■ TEXT PROVIDED:
# OCR for Handwritten Forms

In [1]:
# Select image to extract text from
original_image = 'images/image_2.png'

### Image Preprocessing

In [None]:
# Import OpenCV library
import cv2

# Load the image
image = cv2.imread(original_image)

# Convert to grayscale
gray = cv2.cvtColor(image, cv2.COLOR_BGR2GRAY)

# Apply adaptive thresholding
thresh = cv2.adaptiveThreshold(gray, 255, cv2.ADAPTIVE_THRESH_GAUSSIAN_C,
                               cv2.THRESH_BINARY, 11, 2)

# Save the processed image (optional)
processed_image = 'processed_images/processed_image_1.jpg'
cv2.imwrite(processed_image, thresh)

### Extract Text using EasyOCR library

In [None]:
# Import EasyOCR library
import easyocr

# Initialize reader object
reader = easyocr.Reader(['en'])

# Extract text from original image
result = reader.readtext(original_image, detail=0)

# Join the extracted text into a single string
extracted_text = '\n'.join(result)

# Check output
print(extracted_text)

■ DATA:
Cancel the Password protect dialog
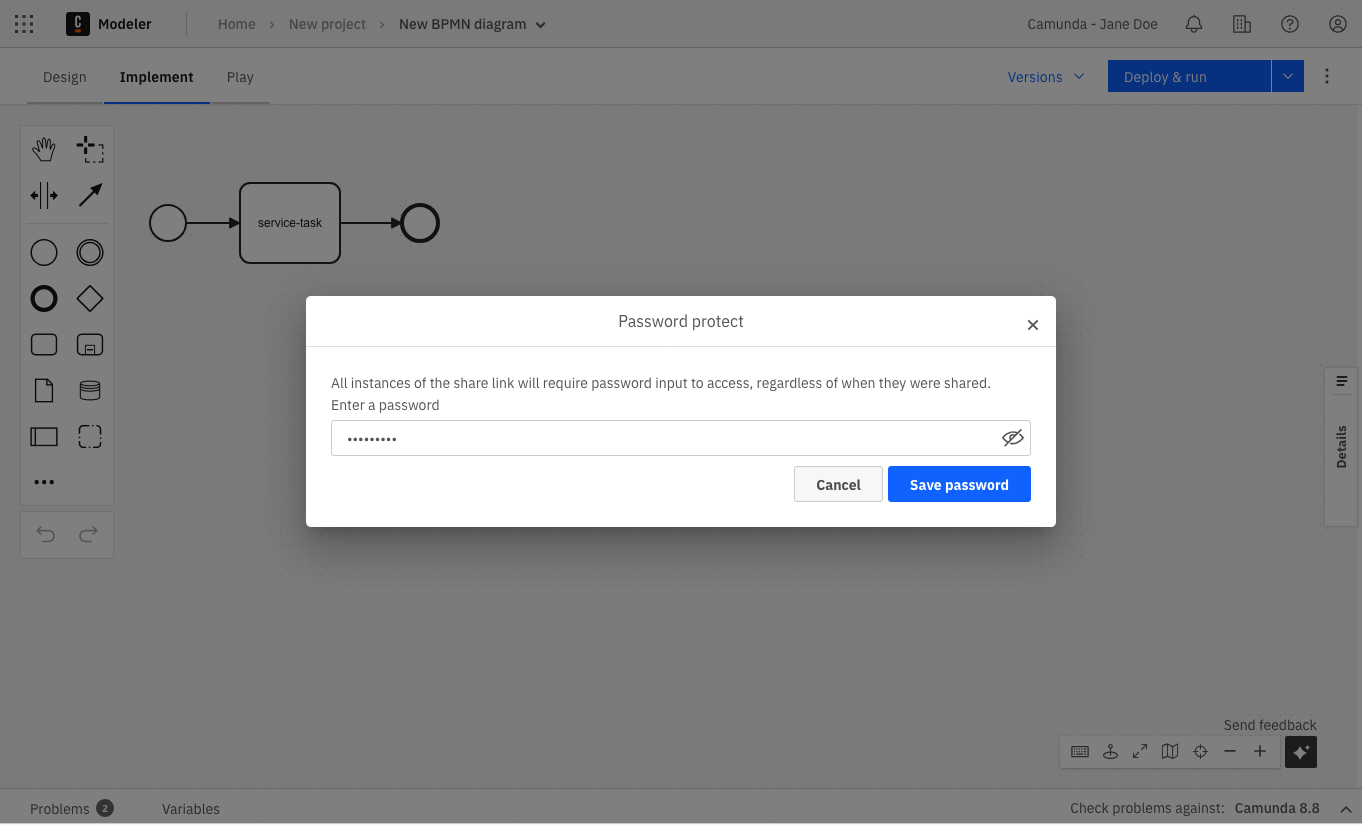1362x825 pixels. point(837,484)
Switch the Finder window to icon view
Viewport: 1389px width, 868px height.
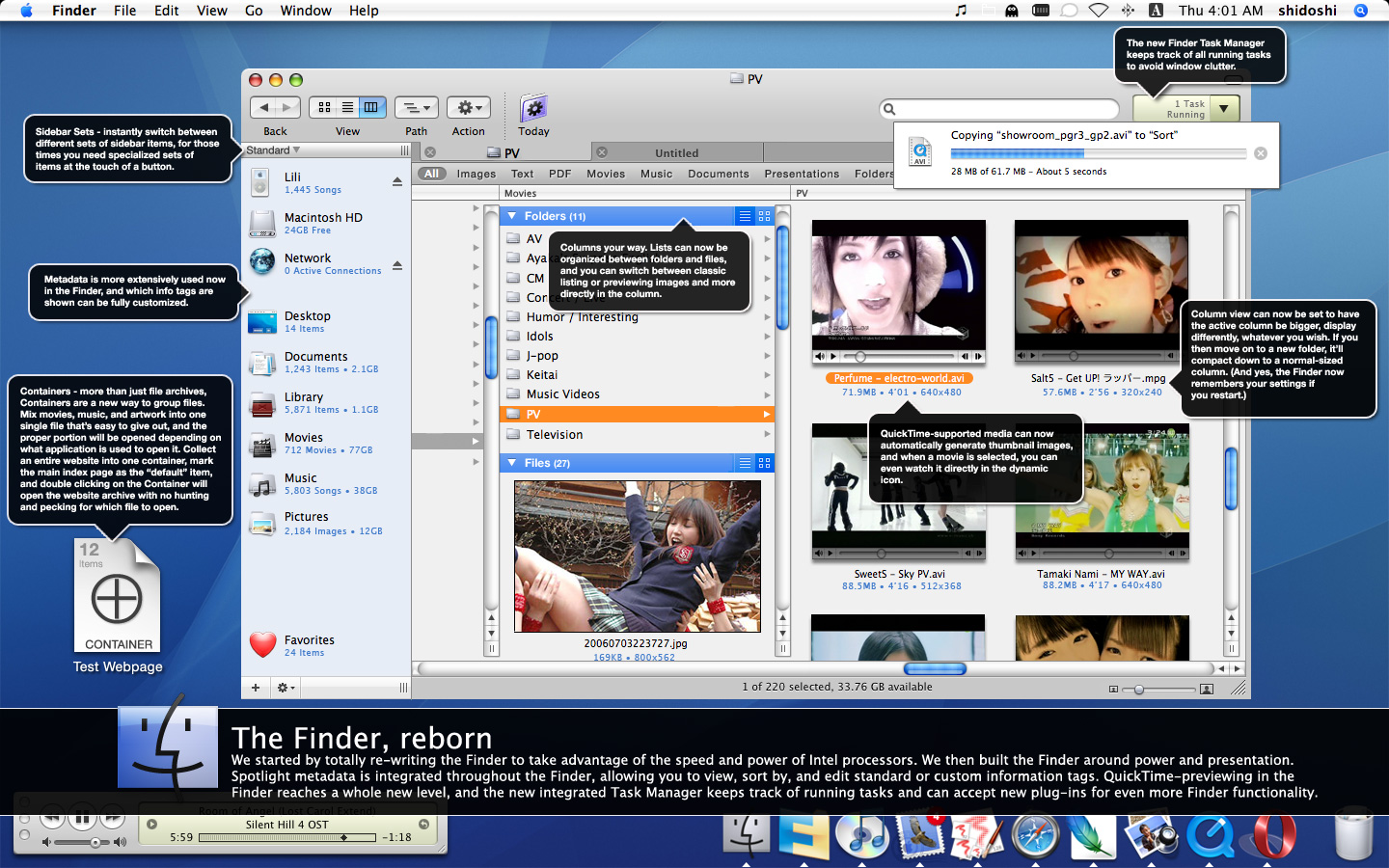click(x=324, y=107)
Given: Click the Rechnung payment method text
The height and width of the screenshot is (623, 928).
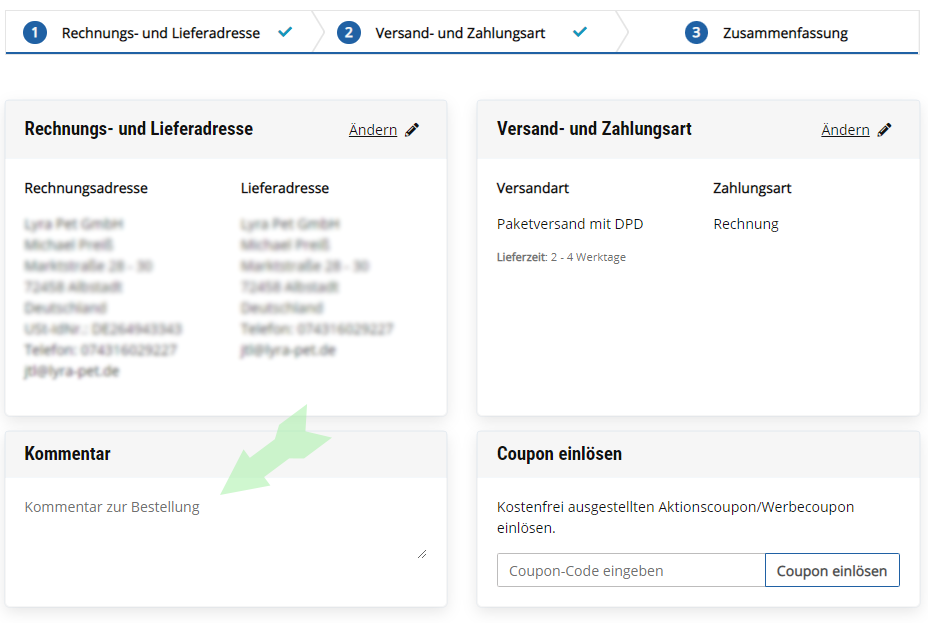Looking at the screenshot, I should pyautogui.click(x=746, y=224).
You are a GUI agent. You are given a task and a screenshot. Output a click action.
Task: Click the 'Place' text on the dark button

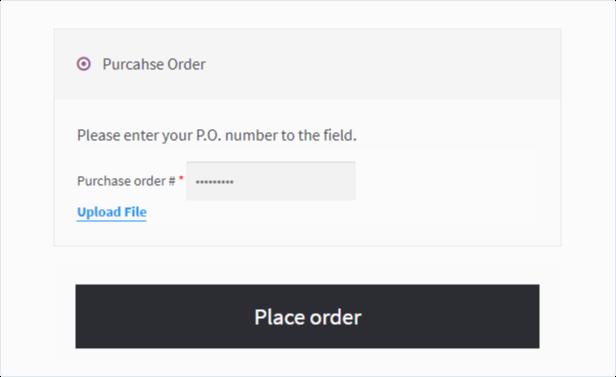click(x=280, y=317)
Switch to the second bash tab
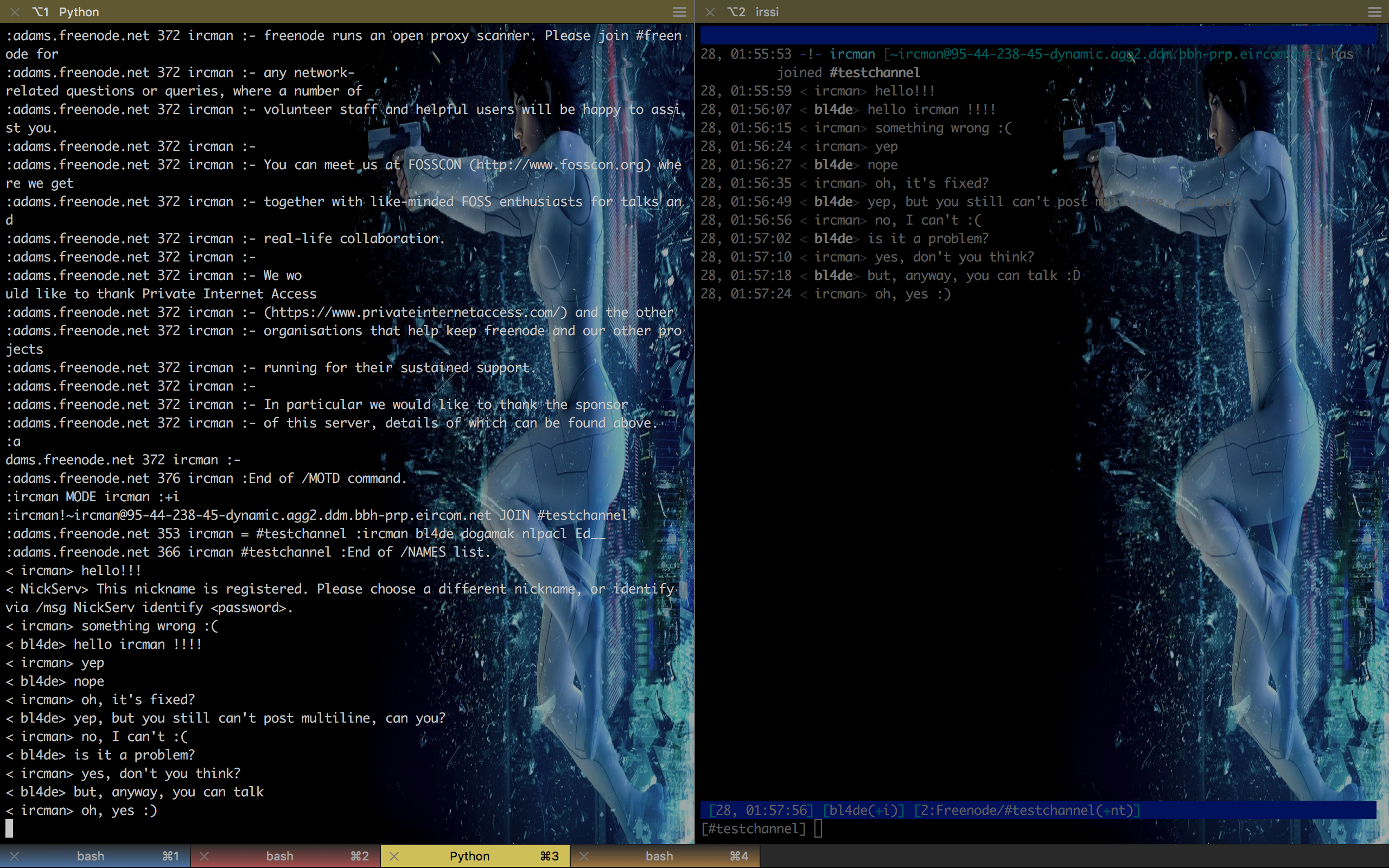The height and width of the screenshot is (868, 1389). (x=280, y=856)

...

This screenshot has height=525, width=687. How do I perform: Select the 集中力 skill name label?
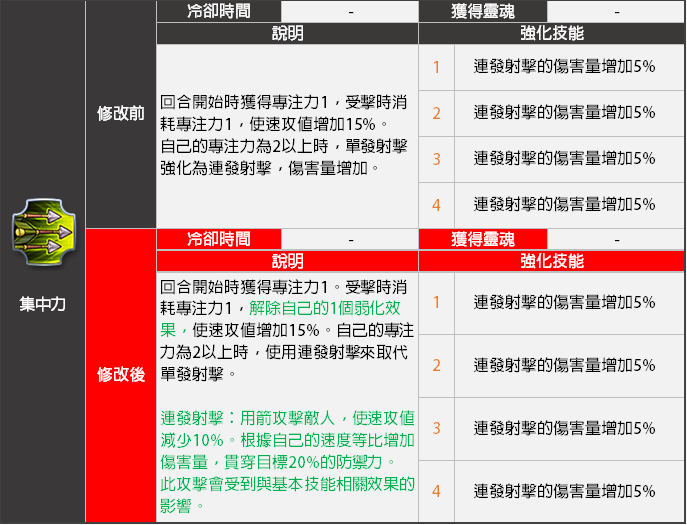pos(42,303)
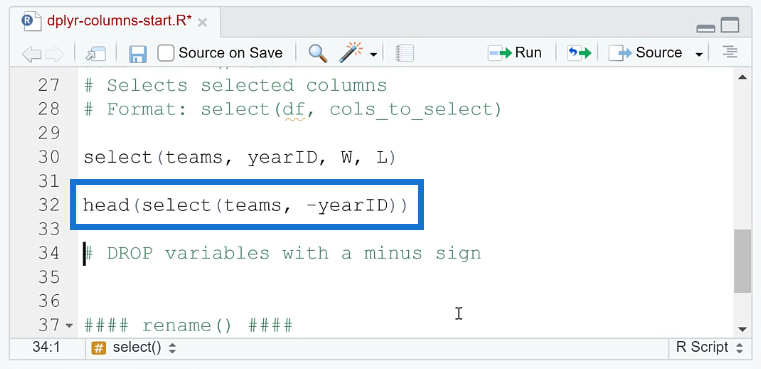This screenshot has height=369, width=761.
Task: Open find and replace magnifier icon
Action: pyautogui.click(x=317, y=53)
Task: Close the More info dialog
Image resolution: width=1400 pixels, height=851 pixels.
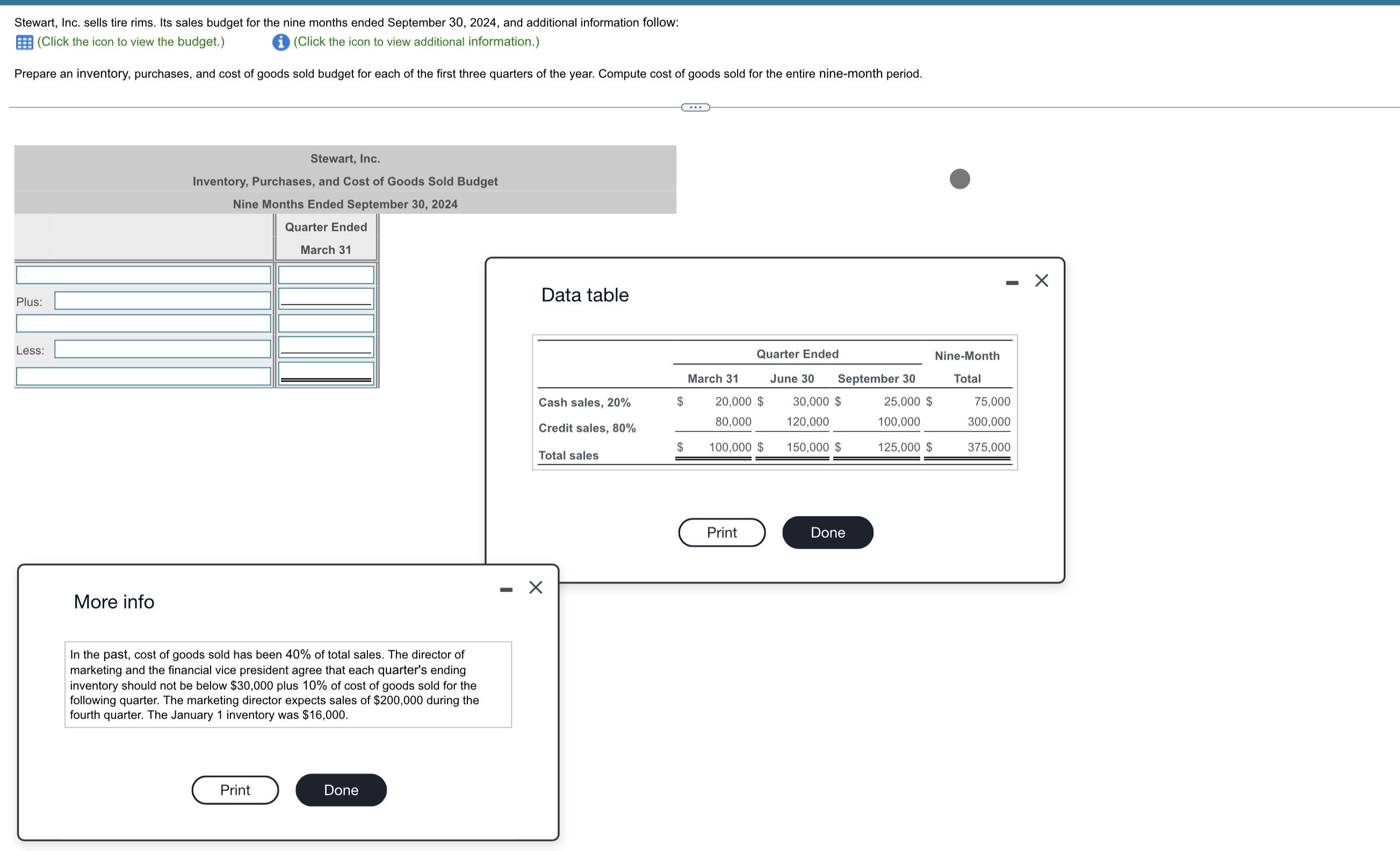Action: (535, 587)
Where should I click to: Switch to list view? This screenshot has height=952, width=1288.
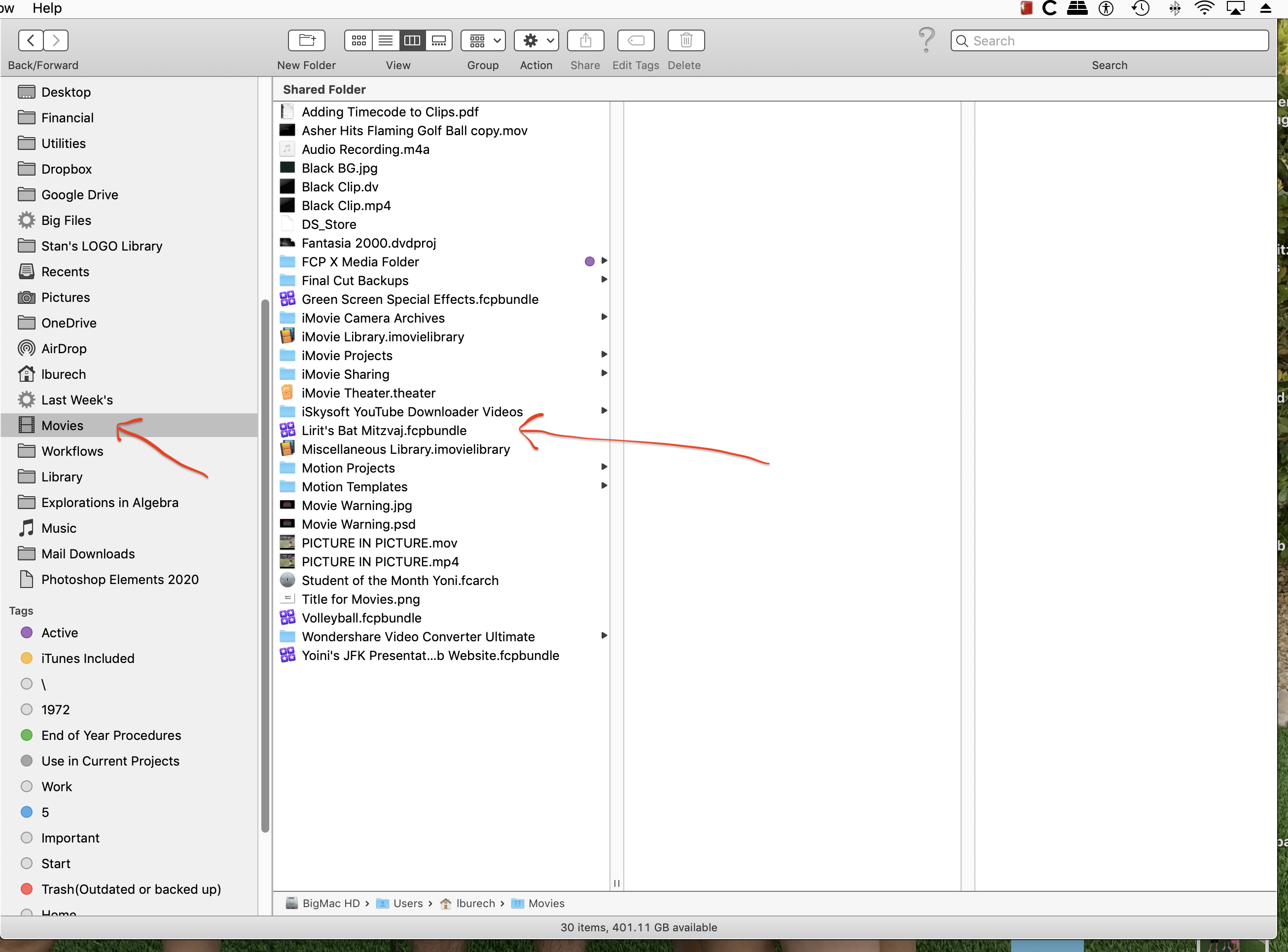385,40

* * *

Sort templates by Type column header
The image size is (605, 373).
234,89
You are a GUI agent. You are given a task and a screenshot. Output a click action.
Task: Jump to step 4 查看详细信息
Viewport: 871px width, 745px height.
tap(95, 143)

■ JOBS:
a. List every OpenCV function that the OCR notebook calls.
b. In the OCR notebook, which file path is the processed image saved to?

■ SOLUTIONS BELOW:
a. cv2.imread, cv2.cvtColor, cv2.adaptiveThreshold, cv2.imwrite

b. processed_images/processed_image_1.jpg